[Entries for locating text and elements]
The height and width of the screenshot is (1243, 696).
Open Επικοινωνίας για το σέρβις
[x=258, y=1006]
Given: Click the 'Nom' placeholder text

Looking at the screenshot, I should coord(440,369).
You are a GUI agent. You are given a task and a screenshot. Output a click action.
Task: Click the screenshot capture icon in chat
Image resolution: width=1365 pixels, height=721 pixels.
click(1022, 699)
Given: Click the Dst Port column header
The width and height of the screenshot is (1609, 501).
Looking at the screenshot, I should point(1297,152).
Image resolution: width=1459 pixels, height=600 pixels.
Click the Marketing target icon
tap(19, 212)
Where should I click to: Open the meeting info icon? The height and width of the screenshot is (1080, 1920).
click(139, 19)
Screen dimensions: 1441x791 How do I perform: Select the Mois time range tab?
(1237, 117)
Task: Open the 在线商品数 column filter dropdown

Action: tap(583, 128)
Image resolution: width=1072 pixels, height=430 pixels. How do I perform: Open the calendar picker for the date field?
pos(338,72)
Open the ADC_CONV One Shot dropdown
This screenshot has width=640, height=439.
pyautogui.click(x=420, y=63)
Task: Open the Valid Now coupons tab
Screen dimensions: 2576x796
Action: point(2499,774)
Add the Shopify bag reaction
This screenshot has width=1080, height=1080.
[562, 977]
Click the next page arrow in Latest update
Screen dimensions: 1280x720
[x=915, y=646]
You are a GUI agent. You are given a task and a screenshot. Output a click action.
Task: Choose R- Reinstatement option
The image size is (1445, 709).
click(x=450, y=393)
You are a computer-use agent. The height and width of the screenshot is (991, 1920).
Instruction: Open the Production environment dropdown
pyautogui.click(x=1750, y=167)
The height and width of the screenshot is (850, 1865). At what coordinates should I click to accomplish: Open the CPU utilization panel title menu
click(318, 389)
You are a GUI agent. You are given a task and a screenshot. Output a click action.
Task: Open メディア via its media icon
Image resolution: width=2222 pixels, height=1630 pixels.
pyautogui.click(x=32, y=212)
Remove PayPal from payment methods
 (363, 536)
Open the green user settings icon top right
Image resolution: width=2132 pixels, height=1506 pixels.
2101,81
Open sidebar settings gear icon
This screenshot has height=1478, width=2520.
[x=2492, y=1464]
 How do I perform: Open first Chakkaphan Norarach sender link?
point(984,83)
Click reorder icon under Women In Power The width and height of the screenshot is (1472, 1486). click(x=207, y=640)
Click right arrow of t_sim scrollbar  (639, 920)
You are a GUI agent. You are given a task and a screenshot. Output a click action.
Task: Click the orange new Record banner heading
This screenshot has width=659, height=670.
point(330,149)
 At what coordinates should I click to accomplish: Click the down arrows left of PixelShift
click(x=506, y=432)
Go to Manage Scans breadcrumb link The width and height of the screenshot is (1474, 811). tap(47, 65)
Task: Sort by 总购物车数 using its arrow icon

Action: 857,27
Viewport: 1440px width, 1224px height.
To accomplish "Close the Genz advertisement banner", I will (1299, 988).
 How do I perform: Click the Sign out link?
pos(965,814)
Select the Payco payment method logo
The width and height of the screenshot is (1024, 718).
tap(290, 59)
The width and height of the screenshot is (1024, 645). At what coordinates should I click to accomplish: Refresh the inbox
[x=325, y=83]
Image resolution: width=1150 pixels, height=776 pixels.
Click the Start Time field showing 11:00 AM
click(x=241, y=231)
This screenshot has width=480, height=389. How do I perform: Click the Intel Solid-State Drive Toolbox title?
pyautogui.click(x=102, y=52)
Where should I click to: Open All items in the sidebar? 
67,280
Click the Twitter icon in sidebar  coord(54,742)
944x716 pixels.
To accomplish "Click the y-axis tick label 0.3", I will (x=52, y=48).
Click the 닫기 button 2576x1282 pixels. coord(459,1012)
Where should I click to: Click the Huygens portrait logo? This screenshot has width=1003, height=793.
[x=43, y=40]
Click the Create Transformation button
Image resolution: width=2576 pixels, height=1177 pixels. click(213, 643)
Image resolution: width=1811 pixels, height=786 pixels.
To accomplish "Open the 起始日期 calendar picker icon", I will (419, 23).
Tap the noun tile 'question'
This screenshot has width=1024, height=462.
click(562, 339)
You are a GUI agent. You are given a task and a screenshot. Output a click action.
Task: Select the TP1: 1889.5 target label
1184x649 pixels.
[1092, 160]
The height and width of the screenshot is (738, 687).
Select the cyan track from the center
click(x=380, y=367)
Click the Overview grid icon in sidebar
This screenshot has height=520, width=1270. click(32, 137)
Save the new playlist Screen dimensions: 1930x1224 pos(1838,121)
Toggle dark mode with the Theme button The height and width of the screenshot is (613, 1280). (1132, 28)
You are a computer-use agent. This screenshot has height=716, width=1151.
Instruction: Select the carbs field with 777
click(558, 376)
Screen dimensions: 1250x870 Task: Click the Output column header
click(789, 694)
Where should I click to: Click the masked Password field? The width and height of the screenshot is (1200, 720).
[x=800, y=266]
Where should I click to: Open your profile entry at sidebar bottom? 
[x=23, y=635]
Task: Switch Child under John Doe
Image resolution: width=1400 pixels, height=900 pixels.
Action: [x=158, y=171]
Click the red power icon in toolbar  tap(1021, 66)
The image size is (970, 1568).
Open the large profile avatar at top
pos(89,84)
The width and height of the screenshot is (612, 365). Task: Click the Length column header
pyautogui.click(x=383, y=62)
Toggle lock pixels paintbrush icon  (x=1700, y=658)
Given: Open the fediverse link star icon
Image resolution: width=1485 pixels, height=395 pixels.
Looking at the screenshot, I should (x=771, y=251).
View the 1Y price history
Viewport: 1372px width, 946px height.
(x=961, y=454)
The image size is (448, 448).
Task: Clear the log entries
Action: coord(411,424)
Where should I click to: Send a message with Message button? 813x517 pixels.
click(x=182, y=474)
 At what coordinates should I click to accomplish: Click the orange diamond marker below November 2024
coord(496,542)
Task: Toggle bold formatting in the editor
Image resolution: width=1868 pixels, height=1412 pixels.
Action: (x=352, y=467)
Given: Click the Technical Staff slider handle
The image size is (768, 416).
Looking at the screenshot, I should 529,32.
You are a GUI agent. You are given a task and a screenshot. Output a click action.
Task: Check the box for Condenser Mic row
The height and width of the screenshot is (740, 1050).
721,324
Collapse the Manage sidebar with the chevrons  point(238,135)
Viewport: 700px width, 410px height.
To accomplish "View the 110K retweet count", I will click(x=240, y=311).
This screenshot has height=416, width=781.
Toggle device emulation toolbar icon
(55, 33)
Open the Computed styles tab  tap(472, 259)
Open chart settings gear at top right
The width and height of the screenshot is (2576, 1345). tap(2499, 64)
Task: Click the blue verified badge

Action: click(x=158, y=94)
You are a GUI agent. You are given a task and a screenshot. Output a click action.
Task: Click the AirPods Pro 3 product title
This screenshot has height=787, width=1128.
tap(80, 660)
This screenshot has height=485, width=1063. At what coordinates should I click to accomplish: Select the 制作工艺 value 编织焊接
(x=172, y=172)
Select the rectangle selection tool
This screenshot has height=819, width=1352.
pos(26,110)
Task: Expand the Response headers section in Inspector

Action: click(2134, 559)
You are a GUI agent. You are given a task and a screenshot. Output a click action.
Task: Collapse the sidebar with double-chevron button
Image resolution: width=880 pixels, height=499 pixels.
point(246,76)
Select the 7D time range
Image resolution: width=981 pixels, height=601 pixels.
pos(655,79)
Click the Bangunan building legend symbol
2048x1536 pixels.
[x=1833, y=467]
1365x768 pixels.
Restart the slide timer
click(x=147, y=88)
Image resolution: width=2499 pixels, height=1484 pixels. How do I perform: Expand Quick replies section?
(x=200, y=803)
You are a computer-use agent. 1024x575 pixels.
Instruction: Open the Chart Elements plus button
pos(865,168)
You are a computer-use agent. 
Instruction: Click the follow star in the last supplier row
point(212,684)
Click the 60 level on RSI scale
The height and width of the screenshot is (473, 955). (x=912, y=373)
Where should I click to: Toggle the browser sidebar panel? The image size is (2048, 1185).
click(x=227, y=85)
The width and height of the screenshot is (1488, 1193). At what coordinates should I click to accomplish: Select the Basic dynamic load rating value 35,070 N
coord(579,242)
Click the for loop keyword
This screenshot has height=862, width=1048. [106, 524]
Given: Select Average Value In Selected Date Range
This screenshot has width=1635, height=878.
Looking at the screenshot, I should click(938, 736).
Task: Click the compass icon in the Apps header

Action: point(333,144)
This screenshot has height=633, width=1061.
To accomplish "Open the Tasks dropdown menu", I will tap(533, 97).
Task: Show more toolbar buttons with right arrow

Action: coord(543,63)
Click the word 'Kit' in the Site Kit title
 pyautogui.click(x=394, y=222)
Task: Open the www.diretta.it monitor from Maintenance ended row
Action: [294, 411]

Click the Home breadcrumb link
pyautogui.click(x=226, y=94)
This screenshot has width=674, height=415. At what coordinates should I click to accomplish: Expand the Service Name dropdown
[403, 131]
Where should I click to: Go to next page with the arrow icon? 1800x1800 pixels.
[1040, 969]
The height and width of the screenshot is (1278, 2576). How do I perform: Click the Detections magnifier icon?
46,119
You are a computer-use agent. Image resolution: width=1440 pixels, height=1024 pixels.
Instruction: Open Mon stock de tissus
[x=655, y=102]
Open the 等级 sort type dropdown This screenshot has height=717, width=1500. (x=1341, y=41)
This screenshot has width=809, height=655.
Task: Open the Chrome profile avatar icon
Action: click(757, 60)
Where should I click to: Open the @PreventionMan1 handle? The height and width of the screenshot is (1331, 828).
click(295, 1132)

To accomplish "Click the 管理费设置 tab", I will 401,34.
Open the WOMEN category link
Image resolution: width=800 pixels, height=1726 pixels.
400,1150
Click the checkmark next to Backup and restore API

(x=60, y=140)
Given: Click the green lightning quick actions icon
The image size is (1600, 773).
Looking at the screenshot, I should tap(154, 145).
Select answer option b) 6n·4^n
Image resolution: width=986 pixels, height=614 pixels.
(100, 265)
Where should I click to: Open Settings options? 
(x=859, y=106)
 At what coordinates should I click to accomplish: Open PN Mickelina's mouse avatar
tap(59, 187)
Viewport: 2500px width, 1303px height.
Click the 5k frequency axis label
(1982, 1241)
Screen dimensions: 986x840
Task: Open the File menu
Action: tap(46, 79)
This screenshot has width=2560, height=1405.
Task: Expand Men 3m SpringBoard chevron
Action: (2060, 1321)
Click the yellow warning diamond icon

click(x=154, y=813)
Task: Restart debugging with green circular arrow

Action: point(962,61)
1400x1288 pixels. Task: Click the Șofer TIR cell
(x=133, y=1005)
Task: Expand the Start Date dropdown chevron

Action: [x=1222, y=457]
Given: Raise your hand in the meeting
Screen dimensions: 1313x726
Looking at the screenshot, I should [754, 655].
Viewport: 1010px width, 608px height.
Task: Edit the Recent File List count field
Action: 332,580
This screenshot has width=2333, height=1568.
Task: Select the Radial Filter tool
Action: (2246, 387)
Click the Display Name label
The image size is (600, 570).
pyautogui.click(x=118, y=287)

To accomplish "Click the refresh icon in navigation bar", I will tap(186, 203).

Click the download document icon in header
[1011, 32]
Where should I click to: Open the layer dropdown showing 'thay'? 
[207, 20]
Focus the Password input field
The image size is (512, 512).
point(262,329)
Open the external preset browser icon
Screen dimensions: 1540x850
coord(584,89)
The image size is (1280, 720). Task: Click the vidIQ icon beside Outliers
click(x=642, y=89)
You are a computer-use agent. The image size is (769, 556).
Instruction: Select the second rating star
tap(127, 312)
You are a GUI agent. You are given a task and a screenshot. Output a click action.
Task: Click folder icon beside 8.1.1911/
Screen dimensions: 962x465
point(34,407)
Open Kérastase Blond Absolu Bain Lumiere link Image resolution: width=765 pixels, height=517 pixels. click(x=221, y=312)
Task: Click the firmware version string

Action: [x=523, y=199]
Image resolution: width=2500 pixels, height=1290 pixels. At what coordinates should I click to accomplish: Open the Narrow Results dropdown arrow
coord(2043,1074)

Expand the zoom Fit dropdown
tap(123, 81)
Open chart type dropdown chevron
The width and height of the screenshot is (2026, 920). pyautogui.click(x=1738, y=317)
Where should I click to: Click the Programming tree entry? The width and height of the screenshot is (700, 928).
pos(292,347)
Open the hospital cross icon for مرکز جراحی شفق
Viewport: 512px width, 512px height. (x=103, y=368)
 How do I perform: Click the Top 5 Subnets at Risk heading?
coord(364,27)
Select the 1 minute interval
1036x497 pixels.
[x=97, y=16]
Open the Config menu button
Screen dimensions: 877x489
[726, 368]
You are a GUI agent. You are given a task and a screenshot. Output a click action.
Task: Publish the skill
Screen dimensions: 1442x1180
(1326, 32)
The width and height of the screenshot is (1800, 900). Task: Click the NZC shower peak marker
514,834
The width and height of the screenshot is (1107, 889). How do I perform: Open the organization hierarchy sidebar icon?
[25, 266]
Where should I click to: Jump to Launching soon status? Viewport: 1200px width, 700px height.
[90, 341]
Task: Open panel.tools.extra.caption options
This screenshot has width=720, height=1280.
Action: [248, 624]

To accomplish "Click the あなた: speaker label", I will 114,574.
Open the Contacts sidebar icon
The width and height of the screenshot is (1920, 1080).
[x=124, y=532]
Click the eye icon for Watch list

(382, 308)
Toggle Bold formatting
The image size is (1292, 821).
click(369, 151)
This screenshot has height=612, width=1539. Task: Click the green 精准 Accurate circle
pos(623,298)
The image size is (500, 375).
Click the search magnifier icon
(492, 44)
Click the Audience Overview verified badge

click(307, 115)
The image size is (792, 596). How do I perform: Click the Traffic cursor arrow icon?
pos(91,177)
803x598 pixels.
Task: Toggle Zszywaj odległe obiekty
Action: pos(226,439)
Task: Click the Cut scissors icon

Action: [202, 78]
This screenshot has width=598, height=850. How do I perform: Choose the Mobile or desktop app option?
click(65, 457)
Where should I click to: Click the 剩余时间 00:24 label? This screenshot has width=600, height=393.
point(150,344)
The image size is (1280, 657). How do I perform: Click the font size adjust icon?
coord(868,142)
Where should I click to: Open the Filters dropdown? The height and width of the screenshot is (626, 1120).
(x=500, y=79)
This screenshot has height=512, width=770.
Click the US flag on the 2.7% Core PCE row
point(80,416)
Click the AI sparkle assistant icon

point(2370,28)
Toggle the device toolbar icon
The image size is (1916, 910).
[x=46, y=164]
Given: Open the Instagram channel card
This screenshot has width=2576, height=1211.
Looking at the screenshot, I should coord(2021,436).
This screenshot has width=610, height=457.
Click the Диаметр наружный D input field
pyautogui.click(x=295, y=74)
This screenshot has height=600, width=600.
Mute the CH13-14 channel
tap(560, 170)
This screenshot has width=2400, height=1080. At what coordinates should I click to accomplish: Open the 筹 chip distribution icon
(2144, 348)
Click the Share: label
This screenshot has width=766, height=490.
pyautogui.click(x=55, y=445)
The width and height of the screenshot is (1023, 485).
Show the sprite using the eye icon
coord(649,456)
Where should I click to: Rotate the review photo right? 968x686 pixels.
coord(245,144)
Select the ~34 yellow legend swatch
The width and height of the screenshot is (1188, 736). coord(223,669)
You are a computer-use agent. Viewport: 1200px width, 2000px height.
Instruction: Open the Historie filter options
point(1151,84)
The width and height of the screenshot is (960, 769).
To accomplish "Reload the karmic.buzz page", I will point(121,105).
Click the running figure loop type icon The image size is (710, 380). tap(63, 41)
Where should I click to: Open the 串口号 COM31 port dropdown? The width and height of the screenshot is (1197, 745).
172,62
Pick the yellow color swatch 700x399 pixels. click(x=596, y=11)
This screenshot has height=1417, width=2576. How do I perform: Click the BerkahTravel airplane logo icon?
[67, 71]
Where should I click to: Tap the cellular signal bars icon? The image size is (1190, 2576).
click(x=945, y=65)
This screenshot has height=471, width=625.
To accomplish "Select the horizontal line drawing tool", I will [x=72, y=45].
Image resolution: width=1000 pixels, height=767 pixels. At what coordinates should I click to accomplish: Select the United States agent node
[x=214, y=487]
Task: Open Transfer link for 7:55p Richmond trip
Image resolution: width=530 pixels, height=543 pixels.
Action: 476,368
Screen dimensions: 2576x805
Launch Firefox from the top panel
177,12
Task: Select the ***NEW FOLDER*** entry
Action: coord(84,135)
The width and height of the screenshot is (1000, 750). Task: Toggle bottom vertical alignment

* What you are asked to do *
Which lines in the items above contain the string "logo", with case counting? Find them all and copy each one.

* Complete answer *
Select the Payco payment method logo
Where should I click to: Click the Huygens portrait logo? This screenshot has width=1003, height=793.
This screenshot has height=1417, width=2576. How do I perform: Click the BerkahTravel airplane logo icon?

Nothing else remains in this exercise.